#### Exercise
Find and copy each line of the listing below that has the word "screenshot" in it.

#### Exercise data
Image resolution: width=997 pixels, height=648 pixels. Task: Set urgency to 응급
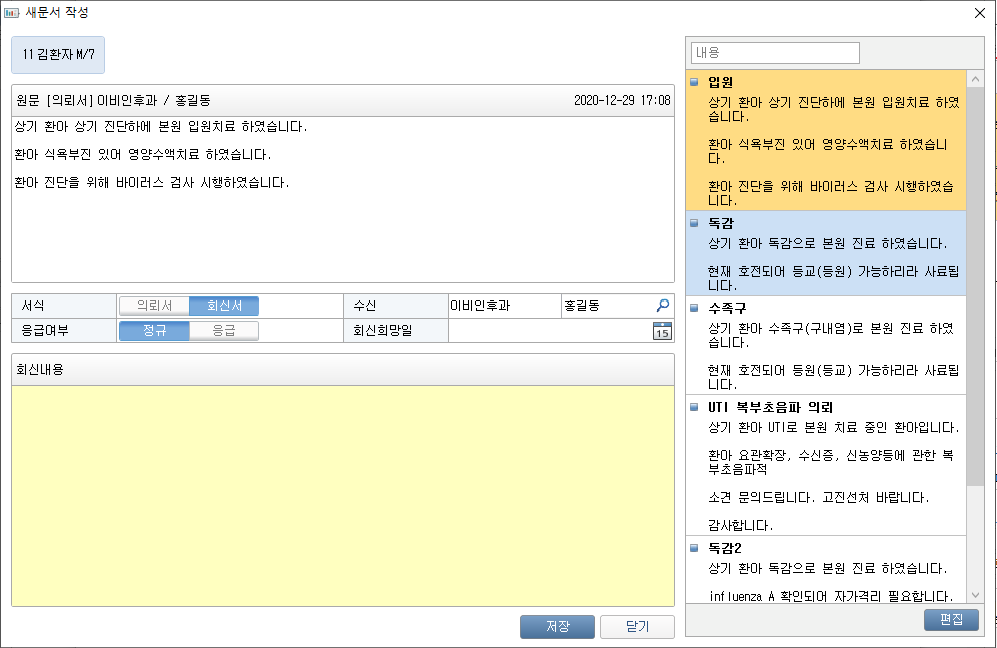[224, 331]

--

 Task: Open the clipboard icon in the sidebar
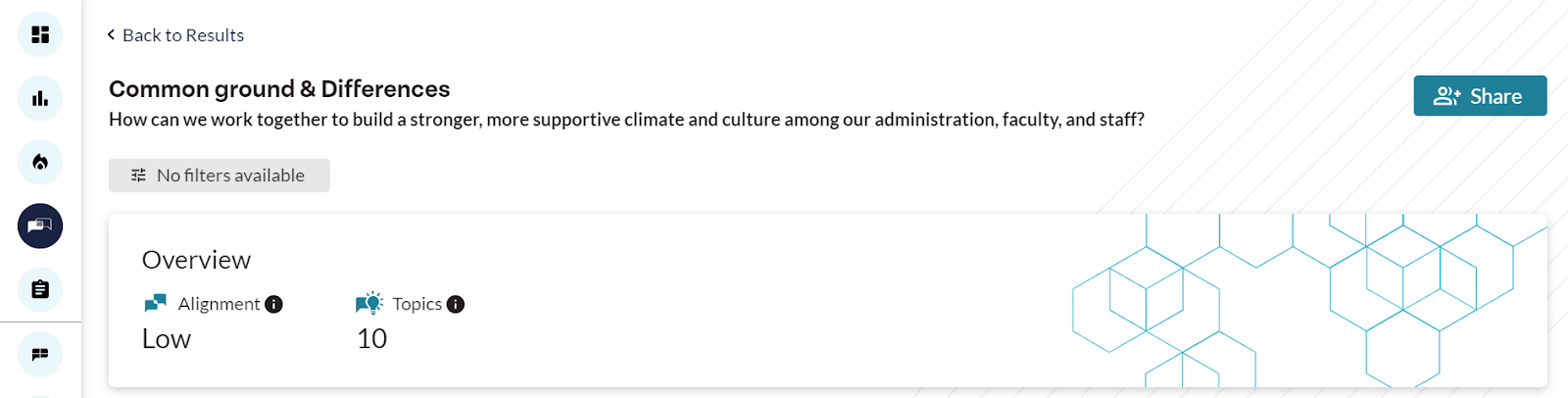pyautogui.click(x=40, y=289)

...

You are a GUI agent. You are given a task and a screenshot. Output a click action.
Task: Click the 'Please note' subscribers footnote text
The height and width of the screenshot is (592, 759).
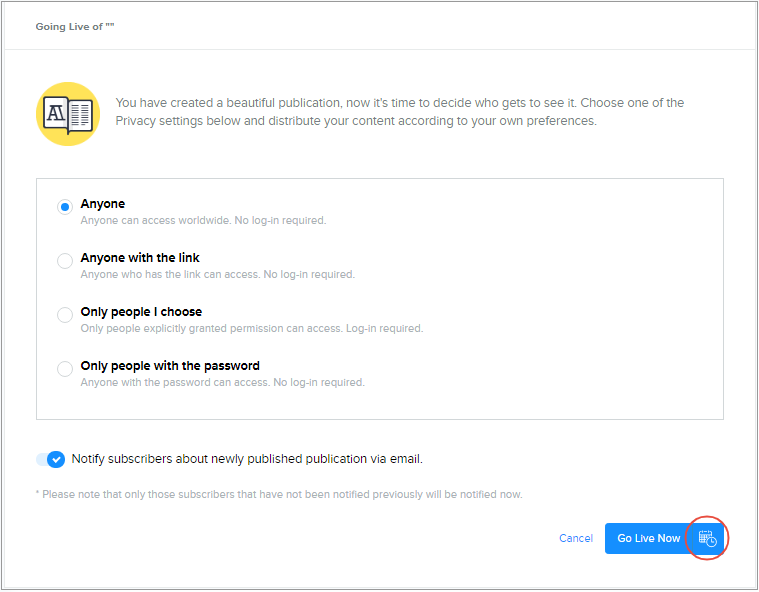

#### Completed task
You are a GUI agent. You are given a task and a screenshot. Output a click action.
The height and width of the screenshot is (592, 759).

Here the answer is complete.